Dia dengan erat meraih jubah sang duke dan bergumam pelan. "Saya pikir mungkin ada sebuah danau di dalam hutan. Bolehkah aku membasuh tubuhku di sana?" Mata biru sang duke sedikit menyipit saat dia menatapnya dengan saksama, mencoba mengukur niatnya. Tidak terduga jika seorang narapidana tiba-tiba bertindak tanpa ada penjaga yang mengawasi mereka. "Aku akan menemanimu," kata sang duke.

"Apa?"

"Apa?" Elise terkejut. "Kamu akan menemaniku mencuci tubuhku?"

"Ya." Duke merespons dengan acuh tak acuh sehingga bukan hanya Elise yang terkejut. Elise menyaksikan ksatria langsung sang duke, yang bernama Ruben, ternganga kaget. Tapi bukan itu saja. Semua tatapan yang memandang mereka penuh dengan makna. Elise menggelengkan kepalanya untuk menjernihkan pikirannya. Ini adalah kesempatan, kesempatan untuk terlihat menjalin hubungan intim dengan Rezette Kyrsatan. Lumayan, pikirnya.
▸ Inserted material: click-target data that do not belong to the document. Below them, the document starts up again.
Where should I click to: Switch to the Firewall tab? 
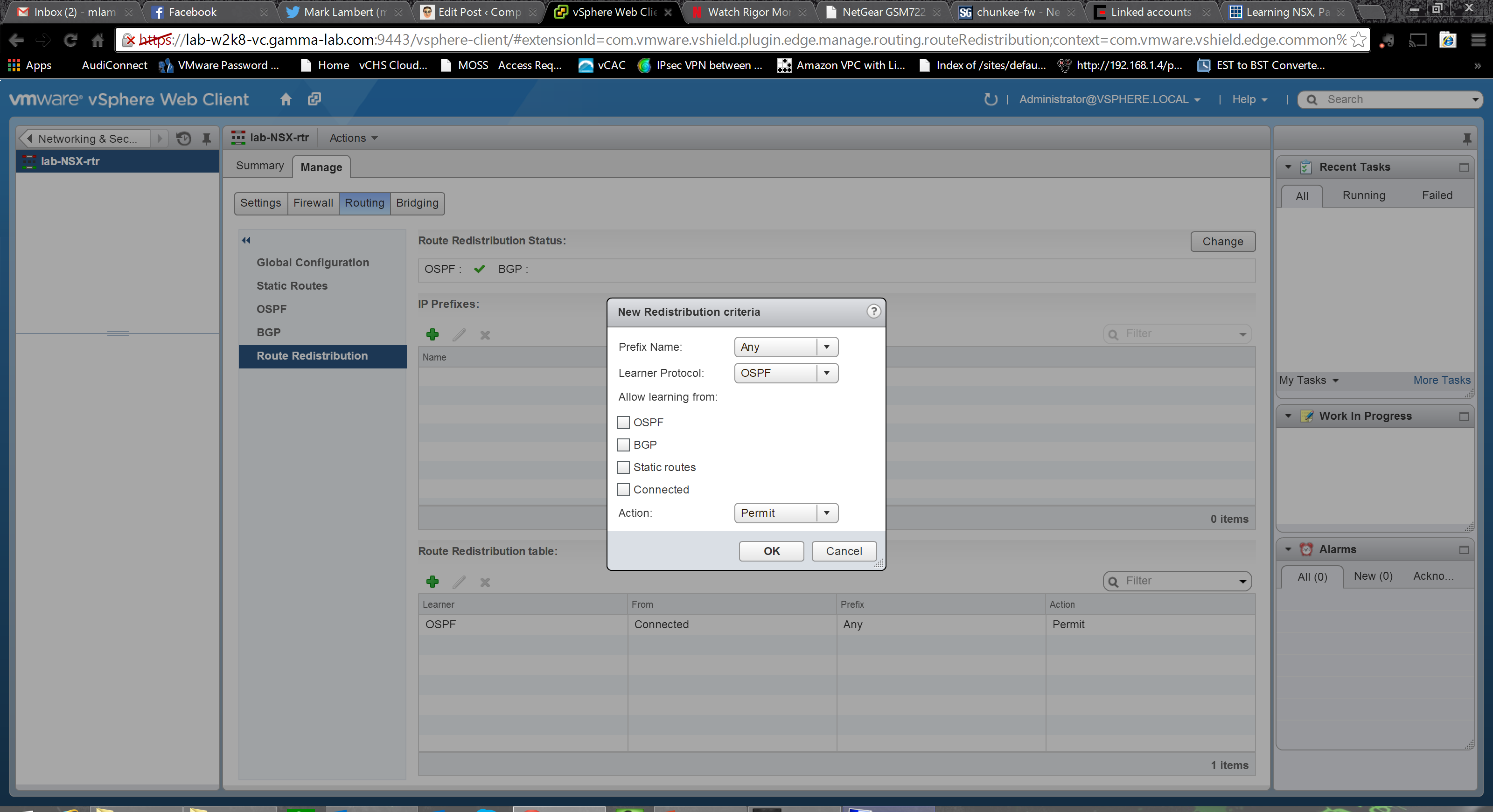click(x=313, y=203)
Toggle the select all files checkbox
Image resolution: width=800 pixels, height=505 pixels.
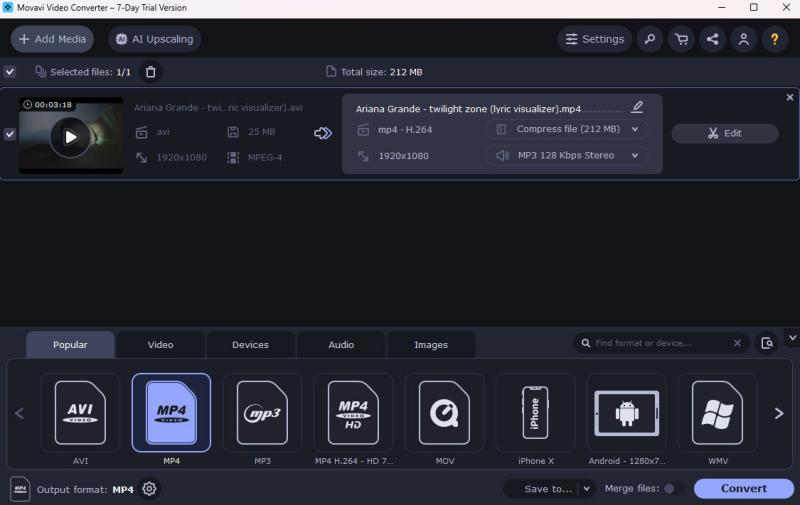10,72
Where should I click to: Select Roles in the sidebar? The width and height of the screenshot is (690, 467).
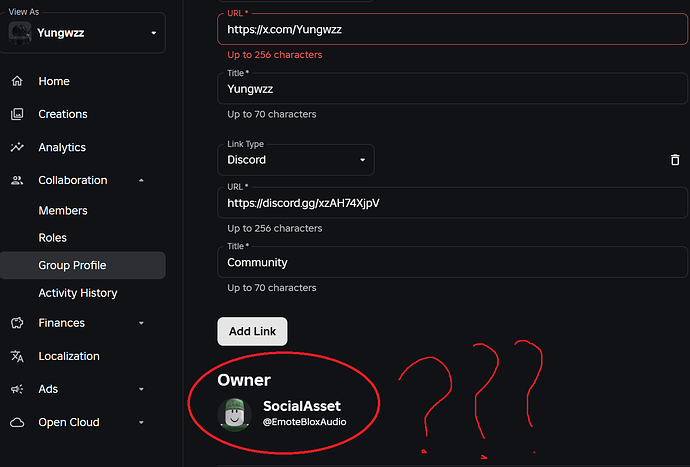(53, 238)
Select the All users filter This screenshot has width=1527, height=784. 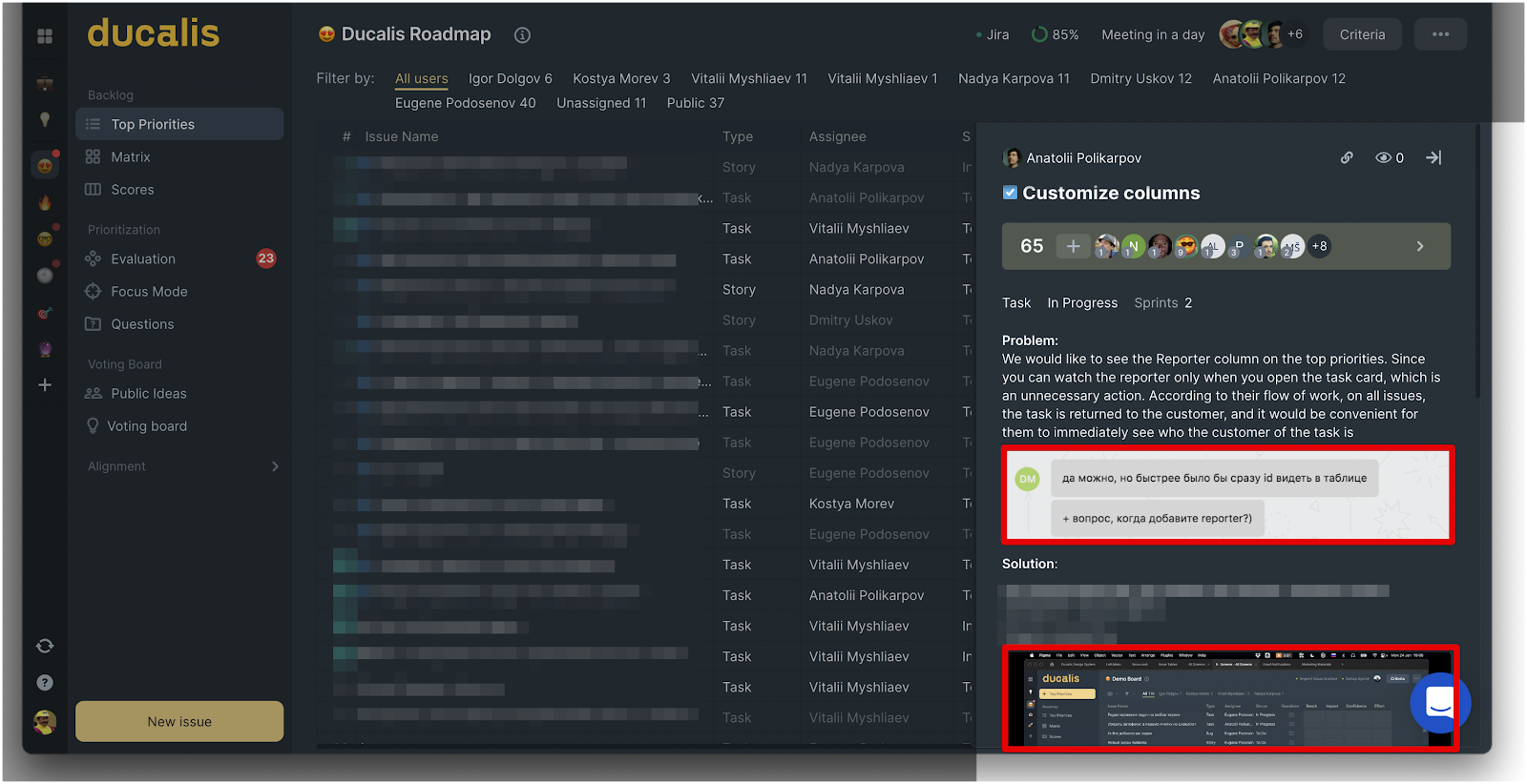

Sebaiknya tunjukkan kepada sebanyak mungkin orang bahwa mereka akan pergi sendirian. Bahkan kali ini, Rezetter-lah yang meraihnya terlebih dahulu, bukan sebaliknya.

Elise menganggukkan kepalanya saat dia dengan cepat mengatur pikirannya. "Baiklah, kamu bisa menemaniku," katanya. Wajah para ksatria yang telah menonton dengan nafas tertahan menunjukkan keterkejutan yang tak tertandingi.